The intercut finale, playing out as viewers see the real combatants interposing themselves into the virtual characters’ scenes is frequently quite funny – moustache man winds up dead on a kitchen table as kids complain to mum that they’re tired of the same old breakfast; the ad for Spurt toothpaste (“New Spurt makes any mouth come alive”) that plays out as a bloody squib erupts from Reston’s neck is a particularly mirthful touch – but never quite as effective as it could be (one only has to look at any earlier scene, in which Crichton labours an insert of Roberts stealing entry tags, to see where the picture is coming up short).
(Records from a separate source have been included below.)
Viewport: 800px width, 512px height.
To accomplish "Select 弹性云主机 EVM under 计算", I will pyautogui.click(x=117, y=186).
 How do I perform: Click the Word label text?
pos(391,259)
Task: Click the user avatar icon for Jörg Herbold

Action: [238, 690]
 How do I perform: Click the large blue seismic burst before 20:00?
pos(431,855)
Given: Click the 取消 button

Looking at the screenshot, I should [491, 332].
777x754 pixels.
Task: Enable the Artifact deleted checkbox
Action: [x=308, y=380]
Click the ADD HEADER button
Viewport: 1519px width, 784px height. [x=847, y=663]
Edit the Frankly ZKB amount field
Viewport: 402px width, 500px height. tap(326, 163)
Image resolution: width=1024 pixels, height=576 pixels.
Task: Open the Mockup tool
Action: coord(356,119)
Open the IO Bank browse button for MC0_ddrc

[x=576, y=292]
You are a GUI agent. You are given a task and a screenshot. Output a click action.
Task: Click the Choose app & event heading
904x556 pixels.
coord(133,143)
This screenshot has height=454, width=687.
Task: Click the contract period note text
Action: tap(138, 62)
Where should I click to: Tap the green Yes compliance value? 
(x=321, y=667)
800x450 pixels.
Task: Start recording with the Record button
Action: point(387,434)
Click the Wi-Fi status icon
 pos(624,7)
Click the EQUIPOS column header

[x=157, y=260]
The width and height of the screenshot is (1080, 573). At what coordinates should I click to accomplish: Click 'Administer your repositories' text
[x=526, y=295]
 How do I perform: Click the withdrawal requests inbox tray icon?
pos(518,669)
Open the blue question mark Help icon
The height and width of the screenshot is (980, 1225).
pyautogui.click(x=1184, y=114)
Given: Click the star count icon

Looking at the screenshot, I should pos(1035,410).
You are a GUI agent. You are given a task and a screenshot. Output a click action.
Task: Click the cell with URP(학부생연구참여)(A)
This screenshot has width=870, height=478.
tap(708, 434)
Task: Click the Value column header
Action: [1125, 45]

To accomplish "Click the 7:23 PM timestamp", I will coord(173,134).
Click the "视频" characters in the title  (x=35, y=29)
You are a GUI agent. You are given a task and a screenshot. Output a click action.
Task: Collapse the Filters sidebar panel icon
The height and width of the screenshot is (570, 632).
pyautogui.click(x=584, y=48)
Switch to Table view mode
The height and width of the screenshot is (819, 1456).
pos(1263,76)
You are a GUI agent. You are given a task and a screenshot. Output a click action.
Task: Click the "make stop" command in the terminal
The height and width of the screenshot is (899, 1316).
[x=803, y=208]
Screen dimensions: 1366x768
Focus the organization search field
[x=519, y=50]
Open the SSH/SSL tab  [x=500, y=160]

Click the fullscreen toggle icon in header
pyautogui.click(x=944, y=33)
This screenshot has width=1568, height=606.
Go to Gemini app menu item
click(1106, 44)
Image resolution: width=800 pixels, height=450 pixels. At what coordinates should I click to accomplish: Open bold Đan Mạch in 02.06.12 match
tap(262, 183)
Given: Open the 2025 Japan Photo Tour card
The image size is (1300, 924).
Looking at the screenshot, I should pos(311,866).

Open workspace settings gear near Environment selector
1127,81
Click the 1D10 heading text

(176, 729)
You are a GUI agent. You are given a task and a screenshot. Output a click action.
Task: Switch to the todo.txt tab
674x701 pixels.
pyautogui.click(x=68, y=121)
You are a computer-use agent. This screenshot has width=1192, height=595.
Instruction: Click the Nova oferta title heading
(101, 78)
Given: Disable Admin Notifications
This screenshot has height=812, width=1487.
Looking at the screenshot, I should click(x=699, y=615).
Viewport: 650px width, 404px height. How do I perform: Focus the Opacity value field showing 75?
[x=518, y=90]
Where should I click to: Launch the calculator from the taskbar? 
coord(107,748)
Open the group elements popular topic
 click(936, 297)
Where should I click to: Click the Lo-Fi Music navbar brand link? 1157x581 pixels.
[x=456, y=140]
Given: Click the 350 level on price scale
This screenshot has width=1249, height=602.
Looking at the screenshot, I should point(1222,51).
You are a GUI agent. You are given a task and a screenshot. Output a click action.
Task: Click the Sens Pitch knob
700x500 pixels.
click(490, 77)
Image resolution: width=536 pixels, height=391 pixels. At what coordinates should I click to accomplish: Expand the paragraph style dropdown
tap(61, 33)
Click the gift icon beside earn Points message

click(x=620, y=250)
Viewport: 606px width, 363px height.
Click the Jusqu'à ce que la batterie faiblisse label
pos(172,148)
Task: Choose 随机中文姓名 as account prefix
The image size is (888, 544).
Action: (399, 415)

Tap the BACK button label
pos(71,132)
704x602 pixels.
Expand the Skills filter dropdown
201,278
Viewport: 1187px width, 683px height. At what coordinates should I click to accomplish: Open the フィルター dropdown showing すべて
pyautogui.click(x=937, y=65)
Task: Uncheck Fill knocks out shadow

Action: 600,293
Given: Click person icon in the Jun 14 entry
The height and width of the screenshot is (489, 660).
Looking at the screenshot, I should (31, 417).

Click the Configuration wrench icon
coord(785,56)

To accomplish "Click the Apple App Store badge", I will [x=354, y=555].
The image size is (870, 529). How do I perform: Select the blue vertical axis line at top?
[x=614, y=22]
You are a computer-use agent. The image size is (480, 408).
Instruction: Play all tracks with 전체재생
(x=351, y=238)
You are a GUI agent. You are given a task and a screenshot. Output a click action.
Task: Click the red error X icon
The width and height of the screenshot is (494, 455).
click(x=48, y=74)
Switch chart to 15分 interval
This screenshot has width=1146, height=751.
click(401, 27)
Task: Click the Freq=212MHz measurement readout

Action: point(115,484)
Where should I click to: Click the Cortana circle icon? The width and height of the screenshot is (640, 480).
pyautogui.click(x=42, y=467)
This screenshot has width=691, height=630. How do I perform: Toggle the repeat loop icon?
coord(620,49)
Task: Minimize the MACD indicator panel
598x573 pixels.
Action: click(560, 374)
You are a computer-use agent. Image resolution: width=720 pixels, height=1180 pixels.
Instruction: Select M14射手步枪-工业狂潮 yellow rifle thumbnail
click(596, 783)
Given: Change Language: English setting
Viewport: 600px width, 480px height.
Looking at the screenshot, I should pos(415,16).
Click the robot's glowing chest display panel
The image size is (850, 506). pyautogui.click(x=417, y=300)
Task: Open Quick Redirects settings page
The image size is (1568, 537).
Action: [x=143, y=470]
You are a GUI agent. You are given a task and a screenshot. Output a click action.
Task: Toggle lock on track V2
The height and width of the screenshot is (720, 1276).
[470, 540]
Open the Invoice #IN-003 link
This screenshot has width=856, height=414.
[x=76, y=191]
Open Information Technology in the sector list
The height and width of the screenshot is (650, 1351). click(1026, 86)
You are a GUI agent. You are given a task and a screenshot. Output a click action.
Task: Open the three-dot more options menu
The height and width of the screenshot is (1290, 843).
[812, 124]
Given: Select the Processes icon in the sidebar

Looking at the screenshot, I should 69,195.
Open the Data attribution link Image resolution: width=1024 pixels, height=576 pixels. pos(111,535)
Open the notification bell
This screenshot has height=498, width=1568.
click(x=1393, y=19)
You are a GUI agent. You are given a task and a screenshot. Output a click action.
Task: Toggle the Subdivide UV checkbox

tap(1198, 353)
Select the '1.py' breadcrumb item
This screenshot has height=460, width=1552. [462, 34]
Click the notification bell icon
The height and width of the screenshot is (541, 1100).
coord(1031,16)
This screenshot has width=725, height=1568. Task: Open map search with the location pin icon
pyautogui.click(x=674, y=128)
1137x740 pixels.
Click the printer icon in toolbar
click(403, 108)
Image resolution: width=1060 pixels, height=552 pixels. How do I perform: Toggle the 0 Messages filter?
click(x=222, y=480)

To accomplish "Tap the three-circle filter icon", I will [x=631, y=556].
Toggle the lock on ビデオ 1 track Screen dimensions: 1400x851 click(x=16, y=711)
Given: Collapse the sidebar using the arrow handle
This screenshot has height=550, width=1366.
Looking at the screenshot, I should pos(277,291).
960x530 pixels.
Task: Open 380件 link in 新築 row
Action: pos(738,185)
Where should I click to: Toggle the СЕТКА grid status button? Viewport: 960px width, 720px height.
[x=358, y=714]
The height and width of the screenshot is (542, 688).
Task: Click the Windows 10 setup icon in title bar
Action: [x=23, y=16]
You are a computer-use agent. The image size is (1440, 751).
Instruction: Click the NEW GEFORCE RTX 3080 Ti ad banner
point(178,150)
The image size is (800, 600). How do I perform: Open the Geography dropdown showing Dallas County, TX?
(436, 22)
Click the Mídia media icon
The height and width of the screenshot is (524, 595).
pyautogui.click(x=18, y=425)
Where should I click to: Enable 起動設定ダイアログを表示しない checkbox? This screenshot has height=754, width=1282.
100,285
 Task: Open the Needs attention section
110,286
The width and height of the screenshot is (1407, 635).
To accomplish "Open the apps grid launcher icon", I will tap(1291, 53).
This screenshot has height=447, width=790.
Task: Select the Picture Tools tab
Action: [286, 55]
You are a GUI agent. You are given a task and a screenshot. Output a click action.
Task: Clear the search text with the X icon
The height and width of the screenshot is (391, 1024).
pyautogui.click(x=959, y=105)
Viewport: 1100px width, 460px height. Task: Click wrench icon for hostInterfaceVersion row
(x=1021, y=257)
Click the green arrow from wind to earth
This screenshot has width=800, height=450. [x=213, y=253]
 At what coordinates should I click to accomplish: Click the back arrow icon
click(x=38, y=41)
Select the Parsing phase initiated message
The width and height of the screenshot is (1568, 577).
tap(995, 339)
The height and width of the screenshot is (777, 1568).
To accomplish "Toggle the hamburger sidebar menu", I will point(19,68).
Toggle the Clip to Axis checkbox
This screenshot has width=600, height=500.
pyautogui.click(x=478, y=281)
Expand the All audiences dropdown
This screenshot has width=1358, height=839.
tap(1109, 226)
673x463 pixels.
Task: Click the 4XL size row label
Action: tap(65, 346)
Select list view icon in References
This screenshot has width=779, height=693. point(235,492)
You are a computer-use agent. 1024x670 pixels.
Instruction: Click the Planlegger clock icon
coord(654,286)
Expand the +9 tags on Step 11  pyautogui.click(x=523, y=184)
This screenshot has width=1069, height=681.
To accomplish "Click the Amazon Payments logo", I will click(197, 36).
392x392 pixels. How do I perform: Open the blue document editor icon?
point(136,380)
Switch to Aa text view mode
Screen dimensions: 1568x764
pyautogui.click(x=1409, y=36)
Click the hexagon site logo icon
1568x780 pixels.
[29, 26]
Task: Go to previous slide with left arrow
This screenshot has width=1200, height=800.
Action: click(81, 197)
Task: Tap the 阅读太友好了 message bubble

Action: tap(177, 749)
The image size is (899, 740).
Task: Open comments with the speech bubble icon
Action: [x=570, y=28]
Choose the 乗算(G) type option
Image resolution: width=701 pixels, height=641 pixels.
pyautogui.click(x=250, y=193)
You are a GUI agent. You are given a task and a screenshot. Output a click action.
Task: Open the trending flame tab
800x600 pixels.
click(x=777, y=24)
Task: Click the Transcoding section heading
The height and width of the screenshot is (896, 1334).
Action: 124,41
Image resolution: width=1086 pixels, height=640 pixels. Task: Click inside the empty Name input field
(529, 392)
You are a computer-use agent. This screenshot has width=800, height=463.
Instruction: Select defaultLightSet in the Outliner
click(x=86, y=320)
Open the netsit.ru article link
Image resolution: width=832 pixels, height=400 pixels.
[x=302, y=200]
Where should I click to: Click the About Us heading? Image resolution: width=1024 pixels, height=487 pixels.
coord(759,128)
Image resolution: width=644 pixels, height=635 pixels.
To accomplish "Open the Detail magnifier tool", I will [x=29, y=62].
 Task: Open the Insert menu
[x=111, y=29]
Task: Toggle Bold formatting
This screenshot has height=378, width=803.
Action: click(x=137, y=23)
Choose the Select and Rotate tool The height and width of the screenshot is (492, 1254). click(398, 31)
Paul Lohmann, a veteran of Robert Altman and Mel Brooks, photographs Looker nicely enough, and there are some nice design touches, such as the illuminated floor that would look at home in TRON, but Crichton’s approach fails to embrace the potential. His inclusion of title cards (FridaySunday) feels arbitrary, as if he saw it in a movie, liked it, but has no good reason for it narratively (it probably resulted from the temporal disorientation of the gun, but doesn’t play as a helpful guide). Barry Devorzon’s score is early ’80s synth heaven without ever being especially distinctive; the most effective choice on the soundtrack is the use Vivaldi as Roberts works on a patient and then again accompanying Cindy’s topographic scan. That said, the cheesy songs (Looker and High Wire) are good fun.

There’s a slight TV movie feel wafting through Looker, from the henchman to the second choice leads. Coburn is always a fine catch, but he isn’t used especially effectively here (indeed, his best scene might be the cut exposition, as dissatisfying as it is). Finney had spent four years away from the big screen, yet returned with a couple of movies where he filled shoes he had mostly steered clear of in his career; the classic hero type in this and Wolfen. You need to give Finney something actorly to get his teeth into to make the most of him, and Looker simply fails to do that.

For all that, Looker’s not a bad film. It’s arresting premise sees it through a lean running time, and the sequences with the L.O.O.K.E.R. gun and the body mapping are particularly noteworthy. What it really lacks is the immediate, portentous quality of Crichton’s ’70s thrillers (ComaWestworld); a tangible sense of how these advances in technology can lead to the whole world unravelling. Perhaps plunging more assertively into the political side would have done the picture favours, but as it is, this element seems like little more than an afterthought. It’s ironic that a movie taking pot shots at the illusory nature of perfection should be undone through settling for such an average appearance.